Support for reading subtitles in videos, i.e. continuous and refreshable OCR

nvaccessAuto commented 11 years ago

Reported by nvdakor on 2012-11-15 06:59 Hi, A number of users use a screen reader which reads subtitles on videos (for example, language subtitles for foreign film videos). Currently, NVDA does not read subtitles present in some videos, so would it be possible to allow NVDA to read them? Thanks.

nvaccessAuto commented 11 years ago

Comment 1 by jteh on 2012-11-21 01:32 Please provide an example URL or application. The way subtitles are implemented differs greatly between video players. It'd also be good to know what screen readers do this.

nvaccessAuto commented 11 years ago

Comment 2 by nvdakor on 2012-11-21 11:06 Hi, Just asked some users. They told me that they're using a Korean screen reader called Sense Reader. They are also using GOM player, as this is the only media player that people can listen to subtitles using Sense Reader. In addition, users suggested adding subtitle reading support for VLC media player as well. Thanks.

nvaccessAuto commented 11 years ago

Comment 3 by jteh on 2013-02-10 22:48 We can't add support for this unless the player exposes them to accessibility or native APIs.

nvaccessAuto commented 11 years ago

Comment 4 by vortex on 2013-04-12 23:56 I wrote a program which can do this for external subtitle files, and it is compatible with NVDA. You cand find more at: my website

surfer0627 commented 7 years ago

A company named CatchPlay, use Brightcove's Video Cloud service. It seems that NVDA could report captions. Here is a 5 minutes demo.

notes:

Captioning, is more commonly used as a service to aid deaf and hearing-impaired audiences. They are more adaptable to live broadcasts, such as news broadcasts, sports events and television shows broadcast live. Usually, captions (also called closed captions) appear as white text within a black box, appearing a second or two after being spoken.
Brightcove: provide Cloud Video platform.
CatchPlay: provide streaming service in Taiwan, Singapore, and Indonesia.

LeonarddeR commented 7 years ago

cc @JosephSL

ehollig commented 7 years ago

CC @josephsl for further clerification

mirovg commented 5 years ago

GOM Player: F5 - Others - Accessibility - Turn on "Outputing subtitles as window titles for the voice output program". Works with NVDA. Sometimes dont work at first so I try it 2 - 3 times again, but finaly it woks corretly.

fernando-jose-silva commented 5 years ago

I've heard voice over demos for iphone reading subtitles on netflix. I do not know how nvda behaves on netflix, unfortunately I am not a user of this movie platform. But if the voice over can, if netflix provides the same features for the web interface or some application for windows 10 nvda could also offer this functionality.

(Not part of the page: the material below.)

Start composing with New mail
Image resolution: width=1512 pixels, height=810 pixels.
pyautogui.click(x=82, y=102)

OzancanKaratas commented 4 years ago

How can we support the Netflix website for this issue?

Adriani90 commented 4 years ago

@florianionascu7 a romanian guy developed an addon for reading subtitles. Do you know hit profile on Github? Maybe he can contribute here by raising a pull request.

florianionascu7 commented 4 years ago

Yes, I know his Github profile. It's: @vortex1024

vortex1024 commented 4 years ago

Hello, I am not sure this would be accepted, since it doesn't fit in basic screen reader functionality. also, the results vary greatly depending on the quality of the video and computer performance. Any NVDA developers comments about this?

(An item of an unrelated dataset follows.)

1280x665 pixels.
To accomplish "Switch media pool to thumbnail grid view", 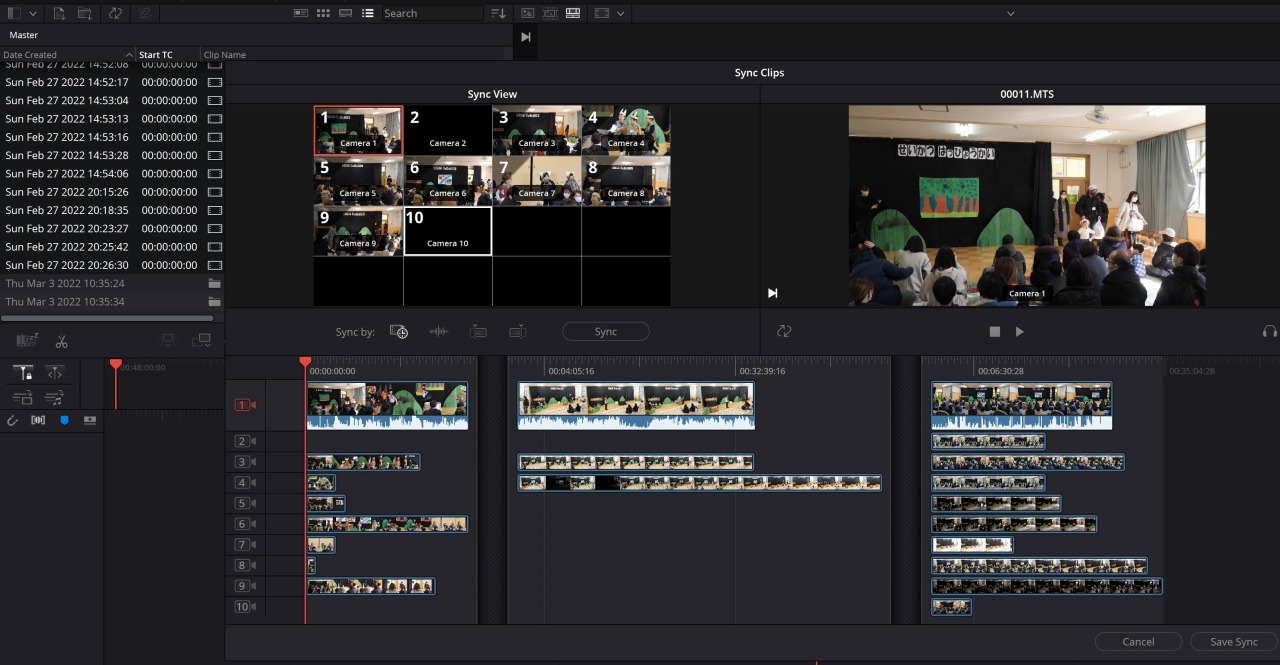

Adriani90 commented 4 years ago

In my view such a feature, if it is optional, it fits very well into screen reading basics. In fact it would be something like reading live regions. Obviously the screen reader should read the text that appears on the screen which is visible for a sighted person. So why not reading sub titles? cc: @feerrenrut, @michaelDCurran would you accept a coresponding pull request for such a feature?

@vortex1024 could you please post a link to the github repository of the addon?

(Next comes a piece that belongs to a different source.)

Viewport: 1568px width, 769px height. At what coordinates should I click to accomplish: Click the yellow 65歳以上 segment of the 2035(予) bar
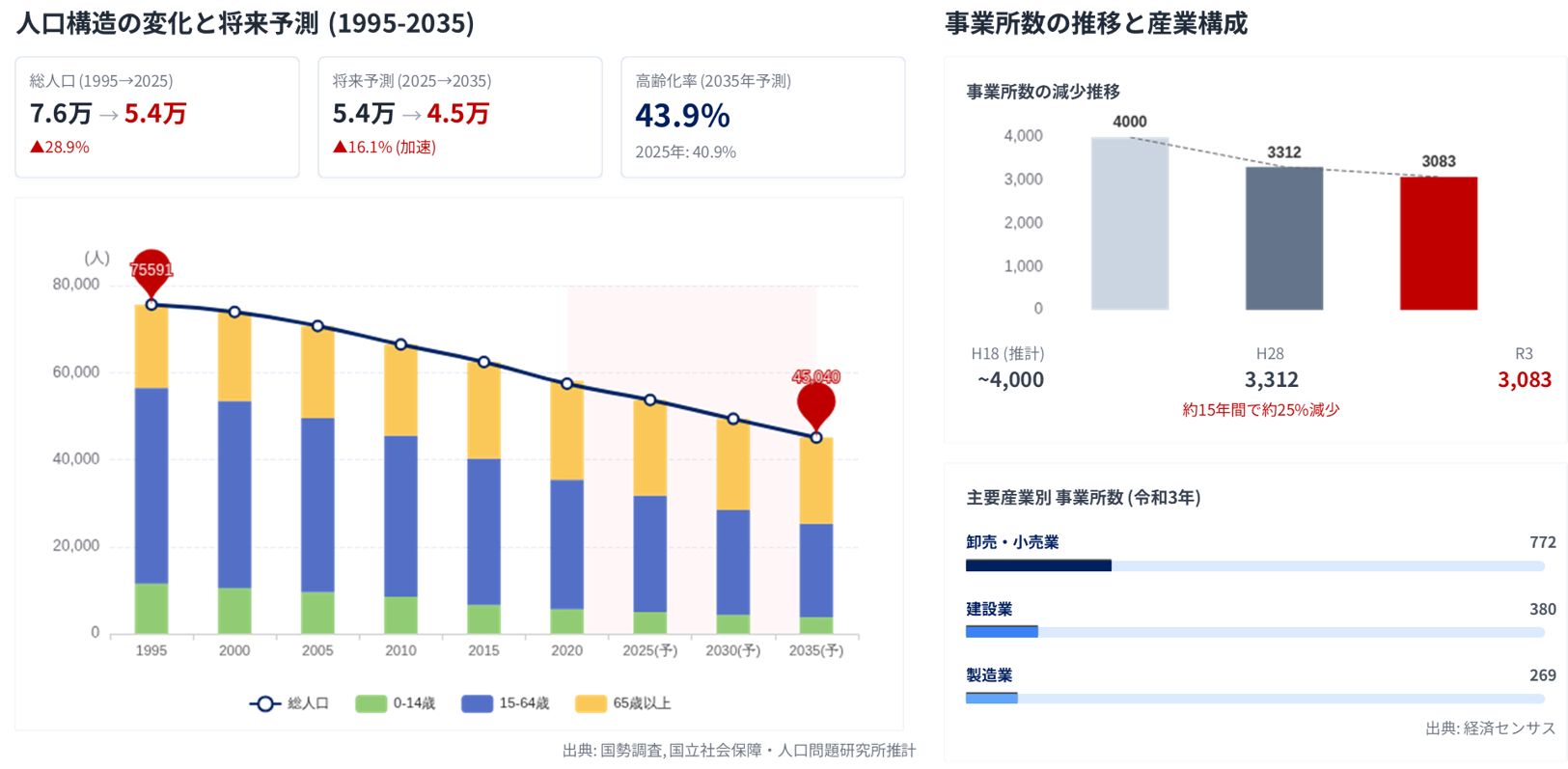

feerrenrut commented 4 years ago

I think it depends on the implementation, and whether it will make maintenance harder. @vortex1024 maybe you can give us an overview of the approach?

vortex1024 commented 4 years ago

Sure. basically, what I'm doing is I run the win 10 OCR in a while loop, in a separate thread, with a configured sleeping interval. The area to scan can be full screen, focus, foreground or navigator object. IN full screen, I added options to percentually crop zones from the screen, both to make recognition faster and easier, and to remove certain bits of the screen to be recognised, such as the TV logo or current time of the video. I've been recently asked to make the cropping options available for the foreground object too, people seem to use it for games as well.

In order not to read the same text again and again, I use the included difflib.sequence_matcher python class to determine whether the text has changed. I haven't published the code, as I don't think it is polished enough yet, but, if there's interest for a pull request, I can try and reorganise it to the best of my abilities, then improve it based on comments. Thanks

OzancanKaratas commented 4 years ago

I think we should write a handler for the subtitle files. It finds the subtitles in the videos using the video time. I think that the OCR operation will damage the content of subtitles.

It can also be considered to write a kernel mode driver such as video intercept.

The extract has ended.